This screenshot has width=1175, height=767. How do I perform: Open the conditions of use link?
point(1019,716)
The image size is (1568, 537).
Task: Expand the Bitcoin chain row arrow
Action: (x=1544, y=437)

########################################

▶ [Your assignment] Exactly as written above, copy out all the records.

▶ [Exercise output]
This screenshot has width=1175, height=767. How do I perform: Open the conditions of use link?
point(1019,716)
The image size is (1568, 537).
Task: Expand the Bitcoin chain row arrow
Action: (x=1544, y=437)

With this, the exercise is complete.